* EXERCISE DESCRIPTION *
Could you put all of the records below into a numbered list, skipping any blank lines and leaving out the pictures?

* WORKING DATA *
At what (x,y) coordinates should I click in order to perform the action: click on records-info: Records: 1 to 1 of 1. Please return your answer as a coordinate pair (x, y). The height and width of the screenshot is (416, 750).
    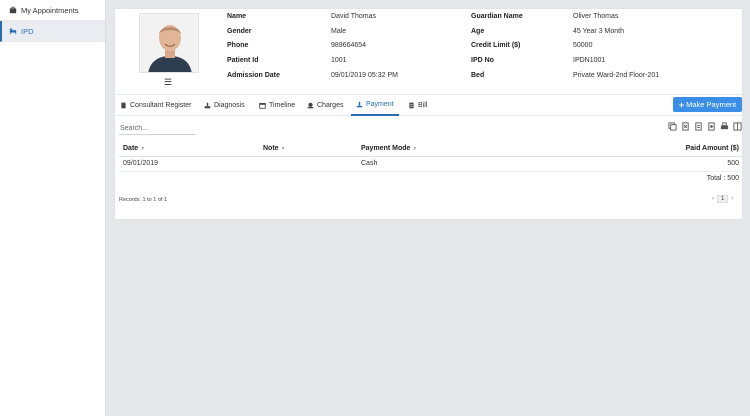
    Looking at the image, I should click on (143, 200).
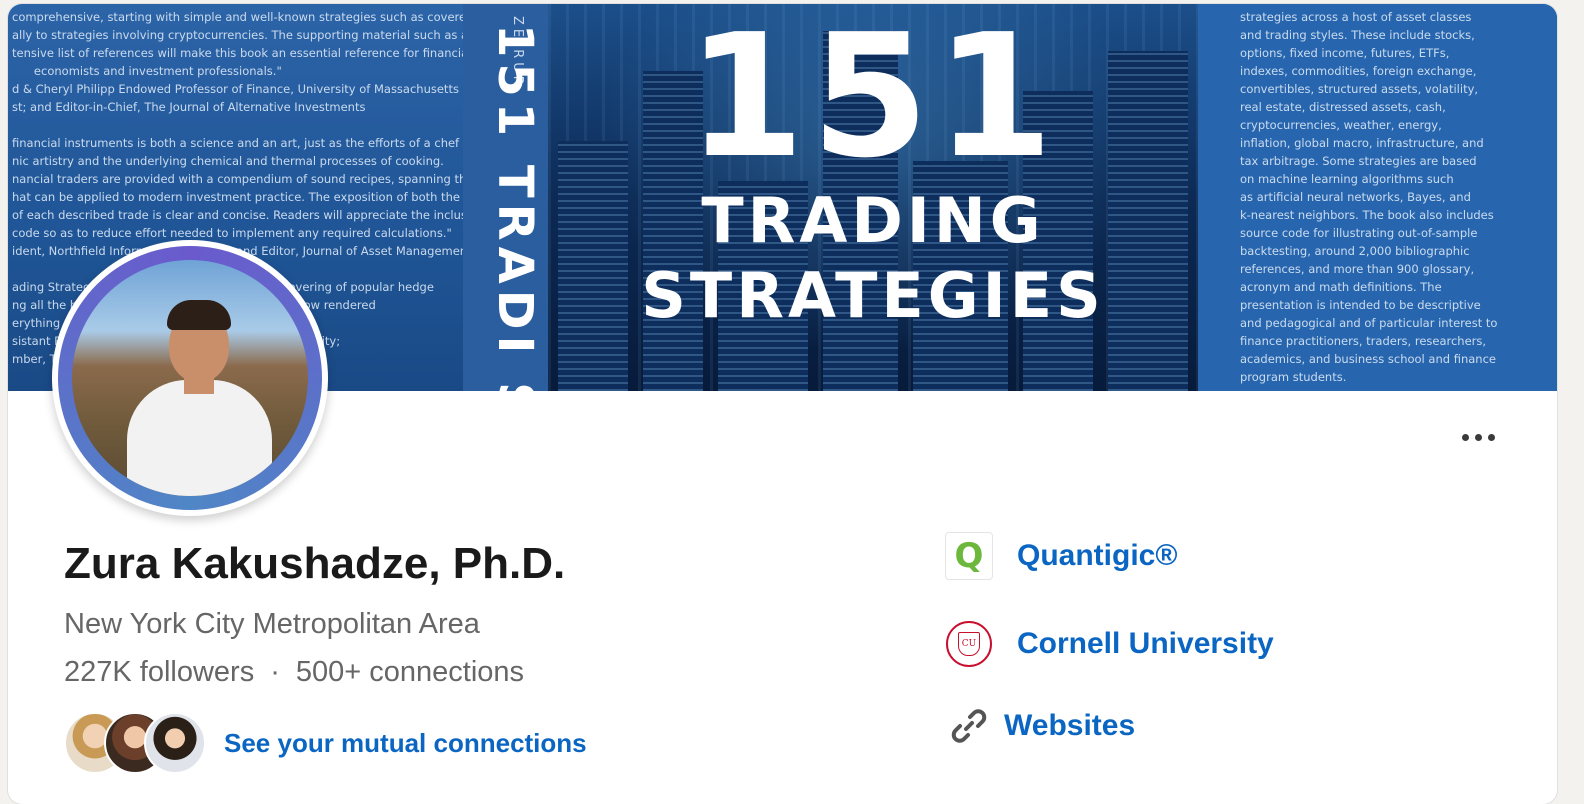  What do you see at coordinates (406, 744) in the screenshot?
I see `mutual-connections-label: See your mutual connections` at bounding box center [406, 744].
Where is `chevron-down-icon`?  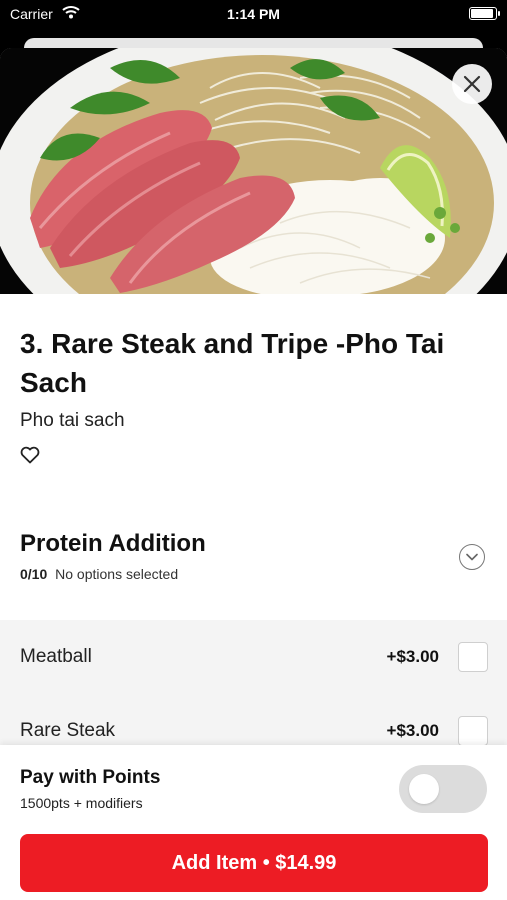
chevron-down-icon is located at coordinates (472, 557).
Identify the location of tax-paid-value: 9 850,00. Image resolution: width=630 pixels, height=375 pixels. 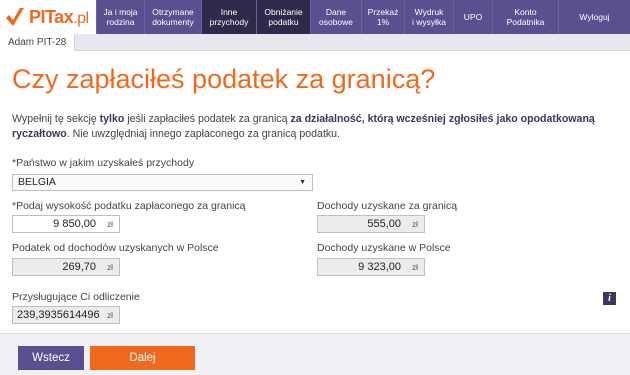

* OUTPUT BELOW *
1. At what (x,y) coordinates should I click in order to perform the action: click on records-info: Records: 1 to 1 of 1. Please return your answer as a coordinate pair (x, y). The height and width of the screenshot is (416, 750).
2.     Looking at the image, I should click on (143, 200).
3.   What do you see at coordinates (406, 744) in the screenshot?
4. I see `mutual-connections-label: See your mutual connections` at bounding box center [406, 744].
5. Where is `chevron-down-icon`?  
6. chevron-down-icon is located at coordinates (472, 557).
7. Identify the location of tax-paid-value: 9 850,00. Image resolution: width=630 pixels, height=375 pixels. 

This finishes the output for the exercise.